After breaking my teeth in January, I have become terrified of ice. On Tuesday I went home earlier than I had planned because I wanted to get home before snow became ice. I've worn ugly shoes because they had better traction. I've worn really bulky gloves because then I can hold on to snow-covered railings without getting wet. I've joyously crushed and kicked ice and snow around so that it will melt faster. I chose a running route that I thought would be less icy, although there still were some icy patches. (Running in fifteen degrees was surprisingly easy, but probably because I was going slow so that I wouldn't slip.)

On November 30, I hit my four-year mark of being home from my mission. The length of a mission ago, I had been home from my mission for the length of a mission. The anniversary passed and I didn't think about it until the next day, when someone asked me how long I'd been home. I've had some reminiscing of the mission.

I've been listening to my Christmas music intermixed with my regular music, and one song that came up was on a MoTab CD I brought on the mission--the only CD I had when I entered the MTC. As the song came up, I had flashbacks to my very first week in Spokane, riding around in our car in Mead, WA. I had just moved in with the Welshes, an elderly couple, and their home teachers had given us some cookies. I really didn't know what was going on. I didn't know the area, and I didn't know anything about missionary work. It was kind of an odd time to remember.

The next Christmas, my companion, Elder Love, had lots and lots of MoTab Christmas CDs. But our favorite was the one I bought that year, Rejoice and Be Merry! with the King's Singers. When I hear that album (and lots of other MoTab songs), I remember driving around Davenport, WA, and all the other tiny towns.
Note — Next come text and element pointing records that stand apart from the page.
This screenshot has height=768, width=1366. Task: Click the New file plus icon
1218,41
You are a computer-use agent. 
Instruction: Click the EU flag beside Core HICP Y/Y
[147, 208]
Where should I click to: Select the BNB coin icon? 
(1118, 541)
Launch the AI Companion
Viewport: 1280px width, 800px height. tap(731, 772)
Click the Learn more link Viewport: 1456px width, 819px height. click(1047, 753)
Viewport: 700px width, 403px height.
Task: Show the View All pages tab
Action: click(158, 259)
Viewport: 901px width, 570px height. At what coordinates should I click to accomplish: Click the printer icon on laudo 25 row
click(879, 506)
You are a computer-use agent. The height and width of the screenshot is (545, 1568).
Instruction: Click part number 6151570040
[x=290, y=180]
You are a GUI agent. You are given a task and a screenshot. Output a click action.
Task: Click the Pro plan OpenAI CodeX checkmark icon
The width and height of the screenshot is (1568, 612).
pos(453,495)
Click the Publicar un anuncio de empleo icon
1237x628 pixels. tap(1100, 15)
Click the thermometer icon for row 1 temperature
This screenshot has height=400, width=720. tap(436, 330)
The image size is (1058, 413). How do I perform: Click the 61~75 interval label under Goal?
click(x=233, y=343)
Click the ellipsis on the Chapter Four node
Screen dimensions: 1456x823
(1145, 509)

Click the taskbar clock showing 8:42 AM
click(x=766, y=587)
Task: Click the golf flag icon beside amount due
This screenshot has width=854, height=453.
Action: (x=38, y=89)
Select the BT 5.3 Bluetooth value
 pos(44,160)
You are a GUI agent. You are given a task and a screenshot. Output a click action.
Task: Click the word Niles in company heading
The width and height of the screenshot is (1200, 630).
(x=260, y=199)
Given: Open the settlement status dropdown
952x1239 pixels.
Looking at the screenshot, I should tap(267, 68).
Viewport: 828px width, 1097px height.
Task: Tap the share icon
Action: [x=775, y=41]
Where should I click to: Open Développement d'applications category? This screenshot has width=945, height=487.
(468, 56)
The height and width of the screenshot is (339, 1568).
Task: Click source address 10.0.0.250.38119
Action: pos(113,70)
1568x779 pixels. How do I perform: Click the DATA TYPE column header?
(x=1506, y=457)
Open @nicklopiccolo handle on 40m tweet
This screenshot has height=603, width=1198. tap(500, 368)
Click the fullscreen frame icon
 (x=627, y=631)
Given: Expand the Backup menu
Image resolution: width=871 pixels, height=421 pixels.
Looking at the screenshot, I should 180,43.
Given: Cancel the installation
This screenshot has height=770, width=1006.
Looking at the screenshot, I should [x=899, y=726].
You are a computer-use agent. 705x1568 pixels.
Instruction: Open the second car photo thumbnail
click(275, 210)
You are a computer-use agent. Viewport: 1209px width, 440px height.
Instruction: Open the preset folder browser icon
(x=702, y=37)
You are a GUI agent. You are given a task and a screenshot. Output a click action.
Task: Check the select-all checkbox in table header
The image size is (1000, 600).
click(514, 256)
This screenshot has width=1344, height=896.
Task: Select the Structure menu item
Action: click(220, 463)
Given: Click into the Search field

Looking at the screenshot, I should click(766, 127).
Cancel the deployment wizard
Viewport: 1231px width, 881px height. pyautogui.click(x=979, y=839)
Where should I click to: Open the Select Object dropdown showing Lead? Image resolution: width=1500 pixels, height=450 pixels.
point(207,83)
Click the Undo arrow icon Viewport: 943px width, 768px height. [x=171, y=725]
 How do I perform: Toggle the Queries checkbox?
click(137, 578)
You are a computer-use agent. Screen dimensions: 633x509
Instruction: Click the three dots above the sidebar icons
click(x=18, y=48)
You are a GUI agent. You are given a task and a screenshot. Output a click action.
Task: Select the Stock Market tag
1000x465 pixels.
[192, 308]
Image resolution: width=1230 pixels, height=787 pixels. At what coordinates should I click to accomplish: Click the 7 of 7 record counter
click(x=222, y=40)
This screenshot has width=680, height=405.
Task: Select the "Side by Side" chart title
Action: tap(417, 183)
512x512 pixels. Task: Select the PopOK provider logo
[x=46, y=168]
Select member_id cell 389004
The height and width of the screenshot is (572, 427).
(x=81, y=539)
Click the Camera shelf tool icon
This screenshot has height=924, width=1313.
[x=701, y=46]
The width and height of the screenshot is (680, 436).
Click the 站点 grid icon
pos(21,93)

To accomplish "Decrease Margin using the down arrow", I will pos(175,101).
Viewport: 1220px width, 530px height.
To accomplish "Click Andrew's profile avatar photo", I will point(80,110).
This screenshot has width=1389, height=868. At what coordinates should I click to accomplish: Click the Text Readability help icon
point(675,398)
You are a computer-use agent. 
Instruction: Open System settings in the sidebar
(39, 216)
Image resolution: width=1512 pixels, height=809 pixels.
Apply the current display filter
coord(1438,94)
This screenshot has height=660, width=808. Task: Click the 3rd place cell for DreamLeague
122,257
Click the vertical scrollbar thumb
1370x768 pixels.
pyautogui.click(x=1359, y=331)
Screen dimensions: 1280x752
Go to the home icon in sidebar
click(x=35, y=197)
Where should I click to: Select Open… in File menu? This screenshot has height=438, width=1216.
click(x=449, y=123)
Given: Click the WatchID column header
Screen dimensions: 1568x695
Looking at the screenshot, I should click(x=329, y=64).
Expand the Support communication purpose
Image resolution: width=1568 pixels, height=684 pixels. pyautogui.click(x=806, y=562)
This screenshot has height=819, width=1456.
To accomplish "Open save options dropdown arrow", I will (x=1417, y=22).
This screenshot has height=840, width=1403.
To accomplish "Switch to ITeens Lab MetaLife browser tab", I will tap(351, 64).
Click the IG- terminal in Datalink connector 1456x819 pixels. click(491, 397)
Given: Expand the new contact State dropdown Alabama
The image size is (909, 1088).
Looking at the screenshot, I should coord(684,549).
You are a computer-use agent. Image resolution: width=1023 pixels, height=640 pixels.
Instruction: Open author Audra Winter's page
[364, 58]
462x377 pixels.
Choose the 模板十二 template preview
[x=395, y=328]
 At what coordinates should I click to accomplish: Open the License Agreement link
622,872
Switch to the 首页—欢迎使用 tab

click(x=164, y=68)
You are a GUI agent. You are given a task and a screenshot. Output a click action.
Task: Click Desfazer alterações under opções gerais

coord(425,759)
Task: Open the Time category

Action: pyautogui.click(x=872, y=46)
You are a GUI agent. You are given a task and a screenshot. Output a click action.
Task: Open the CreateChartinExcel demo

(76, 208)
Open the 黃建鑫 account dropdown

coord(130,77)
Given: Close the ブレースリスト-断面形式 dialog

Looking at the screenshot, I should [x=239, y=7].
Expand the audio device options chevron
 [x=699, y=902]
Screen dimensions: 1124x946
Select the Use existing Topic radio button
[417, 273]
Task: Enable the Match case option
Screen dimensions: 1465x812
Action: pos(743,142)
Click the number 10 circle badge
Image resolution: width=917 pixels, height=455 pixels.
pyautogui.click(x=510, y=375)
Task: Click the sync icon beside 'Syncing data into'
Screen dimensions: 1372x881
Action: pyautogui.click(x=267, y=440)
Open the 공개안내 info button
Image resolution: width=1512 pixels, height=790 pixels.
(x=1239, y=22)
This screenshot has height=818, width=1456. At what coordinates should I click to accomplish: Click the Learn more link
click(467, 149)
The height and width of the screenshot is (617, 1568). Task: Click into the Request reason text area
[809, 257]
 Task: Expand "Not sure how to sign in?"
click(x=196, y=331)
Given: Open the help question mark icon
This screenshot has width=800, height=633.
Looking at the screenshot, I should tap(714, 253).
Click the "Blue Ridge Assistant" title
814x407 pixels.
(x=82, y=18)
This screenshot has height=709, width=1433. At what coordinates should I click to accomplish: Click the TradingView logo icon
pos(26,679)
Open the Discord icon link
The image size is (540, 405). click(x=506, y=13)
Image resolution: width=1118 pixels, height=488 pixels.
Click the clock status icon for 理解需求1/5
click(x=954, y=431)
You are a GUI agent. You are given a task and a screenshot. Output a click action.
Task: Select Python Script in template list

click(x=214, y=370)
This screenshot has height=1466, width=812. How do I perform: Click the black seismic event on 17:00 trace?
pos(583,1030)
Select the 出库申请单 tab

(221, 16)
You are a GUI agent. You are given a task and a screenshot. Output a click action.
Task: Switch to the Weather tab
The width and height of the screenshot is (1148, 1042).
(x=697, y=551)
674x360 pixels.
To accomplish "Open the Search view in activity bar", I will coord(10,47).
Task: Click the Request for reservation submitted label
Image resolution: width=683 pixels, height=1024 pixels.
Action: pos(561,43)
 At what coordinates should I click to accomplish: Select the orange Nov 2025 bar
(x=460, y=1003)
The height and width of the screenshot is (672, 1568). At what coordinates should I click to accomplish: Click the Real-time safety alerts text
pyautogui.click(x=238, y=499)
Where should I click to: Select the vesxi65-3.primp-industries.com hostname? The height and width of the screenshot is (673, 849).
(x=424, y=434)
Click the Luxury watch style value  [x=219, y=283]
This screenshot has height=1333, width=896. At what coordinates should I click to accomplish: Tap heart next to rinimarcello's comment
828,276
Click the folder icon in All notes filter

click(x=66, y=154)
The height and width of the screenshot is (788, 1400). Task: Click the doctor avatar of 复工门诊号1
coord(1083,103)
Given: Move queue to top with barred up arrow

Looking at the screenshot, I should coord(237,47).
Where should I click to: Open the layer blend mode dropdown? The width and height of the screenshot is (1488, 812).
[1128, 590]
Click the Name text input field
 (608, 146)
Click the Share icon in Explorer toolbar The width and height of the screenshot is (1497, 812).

The cold has also helped me reminisce, as the gloves and boots I've been wearing were ones I wore on the mission. My snow boots are way too big--the Walmart in Airway Heights, WA, didn't have any in my size (either that, or we got tired waiting for someone to help us).

It took me two years of being home before I was no longer sad not to be on the mission. I've moved on with my life. But once in a while, when I hear a song that I associate with my mission, I get a little twinge of sadness that that part of my life is over and will never come back. If I were to go back, I know that hardly anyone, if anyone, would remember me, especially since I look very different. It's a little sad.

This week is the last week of classes! All of my finals are final projects, rather than true exams. I'm just worried about groundwater, because it's a really big project, and I don't remember how to do it all. But I have two whole weeks, and I can work with other people, assuming I can get a hold of any of them.

I thought that this semester was going to be relatively easy, since I had three credits already out of the way, but it didn't turn out that way. I'm so glad, though, that I did have those credits out of the way, because I don't know what I would have done otherwise! I'll be glad for technical writing, groundwater, and Old English to be over (even though I'm taking Old English 2), but I'll be sad for swimming and corpus linguistics to be over. (I could take another corpus class, but I would have to drop French next semester, or at least take a different section, but I want to stay in the current section because I'll be with my roommate and have a built-in study buddy.)